Stewart started work to cosponsor the Congressional Gold Medal Act to recognize these unknown heroes. “It’s the highest honor Congress can give,” he said. “It’s hard to get. You don’t want too many or it would dilute it.”

There are only 11 members of the Ghost Army left out of 1,100 and one of those is Christianson’s great grandfather, 103-year-old Stanley Nance who is from Utah. “We want to get this awarded before Stanley passes away,” said Stewart. “I’ve met with Stanley a couple of times and he is an amazing person, very humble. They all are.”

Stewart said he had to persuade the other representatives to back the bill. “I had to have 300 one-on-one conversations. There are other things out there and they are all worthy but this is unique. I had to convince them that time is of the essence on this.”

In the meantime, Christianson was working too. “I went to Washington and lobbied,” she said. “I was terrified they’d think I was young and dumb. But I had done my research and I was very passionate because it’s near and dear to my heart. It’s not every day you have a 15-year-old lobby for a 103-year-old.”

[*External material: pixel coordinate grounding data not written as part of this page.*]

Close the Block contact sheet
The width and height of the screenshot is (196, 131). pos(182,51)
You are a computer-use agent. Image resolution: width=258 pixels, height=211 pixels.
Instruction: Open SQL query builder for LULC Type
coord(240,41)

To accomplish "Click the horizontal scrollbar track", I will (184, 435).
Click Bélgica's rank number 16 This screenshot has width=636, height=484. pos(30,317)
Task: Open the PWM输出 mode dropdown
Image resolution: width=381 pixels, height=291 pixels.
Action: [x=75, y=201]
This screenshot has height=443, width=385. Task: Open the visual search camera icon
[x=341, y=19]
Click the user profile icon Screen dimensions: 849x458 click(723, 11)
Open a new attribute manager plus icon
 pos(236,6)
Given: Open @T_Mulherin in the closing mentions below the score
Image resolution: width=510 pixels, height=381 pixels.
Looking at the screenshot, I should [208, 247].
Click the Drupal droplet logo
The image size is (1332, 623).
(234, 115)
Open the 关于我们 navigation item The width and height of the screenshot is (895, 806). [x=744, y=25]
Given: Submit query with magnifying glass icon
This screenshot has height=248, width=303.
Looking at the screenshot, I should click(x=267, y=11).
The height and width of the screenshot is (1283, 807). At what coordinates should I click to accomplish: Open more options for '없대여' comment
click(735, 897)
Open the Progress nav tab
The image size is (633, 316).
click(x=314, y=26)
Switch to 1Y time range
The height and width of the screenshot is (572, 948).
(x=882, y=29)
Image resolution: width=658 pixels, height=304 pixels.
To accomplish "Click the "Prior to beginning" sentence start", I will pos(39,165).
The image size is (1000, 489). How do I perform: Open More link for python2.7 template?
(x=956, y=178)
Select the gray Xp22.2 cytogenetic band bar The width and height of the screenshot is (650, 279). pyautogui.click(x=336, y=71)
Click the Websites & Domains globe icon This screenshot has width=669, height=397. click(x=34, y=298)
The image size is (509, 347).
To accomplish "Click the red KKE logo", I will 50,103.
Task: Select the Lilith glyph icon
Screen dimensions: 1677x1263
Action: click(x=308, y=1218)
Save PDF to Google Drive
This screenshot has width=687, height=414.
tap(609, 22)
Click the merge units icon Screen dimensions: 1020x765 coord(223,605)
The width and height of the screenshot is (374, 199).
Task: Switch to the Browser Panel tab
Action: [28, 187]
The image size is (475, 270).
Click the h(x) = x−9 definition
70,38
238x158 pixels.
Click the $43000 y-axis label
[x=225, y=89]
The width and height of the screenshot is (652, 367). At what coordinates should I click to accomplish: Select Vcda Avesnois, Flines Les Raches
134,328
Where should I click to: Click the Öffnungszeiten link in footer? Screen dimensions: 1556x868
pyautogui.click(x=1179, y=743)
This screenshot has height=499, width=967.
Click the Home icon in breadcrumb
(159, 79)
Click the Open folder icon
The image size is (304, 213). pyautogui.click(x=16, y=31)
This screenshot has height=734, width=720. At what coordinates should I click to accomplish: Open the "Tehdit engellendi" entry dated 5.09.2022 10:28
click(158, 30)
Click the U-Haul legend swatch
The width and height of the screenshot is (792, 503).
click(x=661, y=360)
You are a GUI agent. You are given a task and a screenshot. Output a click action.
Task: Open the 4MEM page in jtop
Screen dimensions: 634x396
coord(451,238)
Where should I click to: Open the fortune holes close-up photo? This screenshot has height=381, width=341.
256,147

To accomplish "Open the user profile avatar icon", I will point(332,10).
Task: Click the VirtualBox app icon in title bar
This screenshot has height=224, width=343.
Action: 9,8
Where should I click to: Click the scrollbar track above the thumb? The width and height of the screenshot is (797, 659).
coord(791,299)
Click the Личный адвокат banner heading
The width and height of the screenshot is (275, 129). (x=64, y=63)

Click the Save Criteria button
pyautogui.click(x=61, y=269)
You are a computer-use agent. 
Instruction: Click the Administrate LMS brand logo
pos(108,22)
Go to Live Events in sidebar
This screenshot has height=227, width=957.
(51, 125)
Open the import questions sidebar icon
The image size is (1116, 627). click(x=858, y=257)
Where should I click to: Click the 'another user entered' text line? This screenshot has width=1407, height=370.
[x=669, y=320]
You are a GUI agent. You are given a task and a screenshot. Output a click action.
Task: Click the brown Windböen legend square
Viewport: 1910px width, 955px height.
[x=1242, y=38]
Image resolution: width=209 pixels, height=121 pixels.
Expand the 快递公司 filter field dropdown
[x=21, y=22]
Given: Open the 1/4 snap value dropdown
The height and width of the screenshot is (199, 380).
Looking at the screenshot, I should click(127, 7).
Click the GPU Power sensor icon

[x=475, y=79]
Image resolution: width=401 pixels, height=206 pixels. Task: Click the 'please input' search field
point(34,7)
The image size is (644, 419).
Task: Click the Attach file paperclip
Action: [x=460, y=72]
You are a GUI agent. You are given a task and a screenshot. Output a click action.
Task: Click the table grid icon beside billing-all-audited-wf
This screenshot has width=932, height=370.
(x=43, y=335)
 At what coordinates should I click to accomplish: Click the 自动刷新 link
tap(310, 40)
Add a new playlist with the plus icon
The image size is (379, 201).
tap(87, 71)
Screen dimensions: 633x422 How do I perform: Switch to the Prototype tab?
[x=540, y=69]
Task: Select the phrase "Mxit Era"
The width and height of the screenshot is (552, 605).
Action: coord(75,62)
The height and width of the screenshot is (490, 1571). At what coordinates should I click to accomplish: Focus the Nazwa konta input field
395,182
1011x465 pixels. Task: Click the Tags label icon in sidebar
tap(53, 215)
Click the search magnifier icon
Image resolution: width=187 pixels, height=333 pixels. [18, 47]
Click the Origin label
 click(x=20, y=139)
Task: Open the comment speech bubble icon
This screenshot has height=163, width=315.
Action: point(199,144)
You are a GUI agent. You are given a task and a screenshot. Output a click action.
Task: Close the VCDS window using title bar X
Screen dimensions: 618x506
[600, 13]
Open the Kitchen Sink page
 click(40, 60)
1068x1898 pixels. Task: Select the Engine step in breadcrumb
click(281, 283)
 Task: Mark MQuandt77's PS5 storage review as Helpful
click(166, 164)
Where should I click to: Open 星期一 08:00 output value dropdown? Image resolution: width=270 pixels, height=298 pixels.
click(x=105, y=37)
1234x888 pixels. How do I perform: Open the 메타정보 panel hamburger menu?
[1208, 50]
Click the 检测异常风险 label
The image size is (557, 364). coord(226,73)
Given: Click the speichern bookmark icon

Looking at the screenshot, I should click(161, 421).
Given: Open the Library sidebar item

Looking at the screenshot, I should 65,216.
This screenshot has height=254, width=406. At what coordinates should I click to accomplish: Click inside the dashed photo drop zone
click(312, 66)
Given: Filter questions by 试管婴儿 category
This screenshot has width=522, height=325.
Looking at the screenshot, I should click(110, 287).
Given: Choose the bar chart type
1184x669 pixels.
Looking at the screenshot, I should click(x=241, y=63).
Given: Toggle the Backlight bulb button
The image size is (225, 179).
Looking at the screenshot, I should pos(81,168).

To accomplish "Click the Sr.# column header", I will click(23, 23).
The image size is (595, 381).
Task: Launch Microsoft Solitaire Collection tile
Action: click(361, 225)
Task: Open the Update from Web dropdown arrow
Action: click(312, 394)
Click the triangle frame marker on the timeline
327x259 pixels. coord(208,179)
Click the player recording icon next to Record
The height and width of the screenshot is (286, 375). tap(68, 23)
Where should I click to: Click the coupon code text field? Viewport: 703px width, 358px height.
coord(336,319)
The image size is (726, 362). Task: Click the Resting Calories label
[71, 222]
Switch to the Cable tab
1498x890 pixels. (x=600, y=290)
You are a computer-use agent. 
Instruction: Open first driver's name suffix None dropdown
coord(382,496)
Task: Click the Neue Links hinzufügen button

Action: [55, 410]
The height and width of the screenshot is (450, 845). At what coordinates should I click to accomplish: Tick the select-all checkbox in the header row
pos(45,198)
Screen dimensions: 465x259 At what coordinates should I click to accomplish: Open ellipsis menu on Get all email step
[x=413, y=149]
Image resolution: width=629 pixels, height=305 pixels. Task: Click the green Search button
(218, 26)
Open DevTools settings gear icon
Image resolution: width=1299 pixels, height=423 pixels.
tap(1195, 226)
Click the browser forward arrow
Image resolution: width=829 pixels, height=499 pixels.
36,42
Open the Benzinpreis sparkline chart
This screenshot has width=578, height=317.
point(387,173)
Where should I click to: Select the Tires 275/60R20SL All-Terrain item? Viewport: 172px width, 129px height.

The Ghost Army was so creative and evasive, she said. “They used blow up tanks. It was almost comical that they’d get blown over by the wind. They saved a lot of lives in the war and they had nothing to protect themselves. It’s remarkable, out of 1,100 members they had only three casualties.”

Nance was a radio operator in the unit and sent out fake transmissions, said Christianson. “He played the ukulele and learned to twist his wrist and use his thumb to strum. He was able to use his thumb to press the keys faster while sending out morse code.”

The Ghost Army was so good that the Germans thought there was a huge army and retreated, she said. “They blew up their own bridge because of fake tanks. Some of the techniques are still being used by the military today. It’s hard to believe that 1945 technology revolutionized deception. They are the first unit worldwide to use solely deception. They never fired a shot.”

Christianson said her great grandfather doesn’t think what he did matters anymore. “I’m trying to show him that what he did was very important. I seriously believe even 75 years ago they saved lives. I can’t even fathom it. With the Ghost Army it’s what didn’t happen.”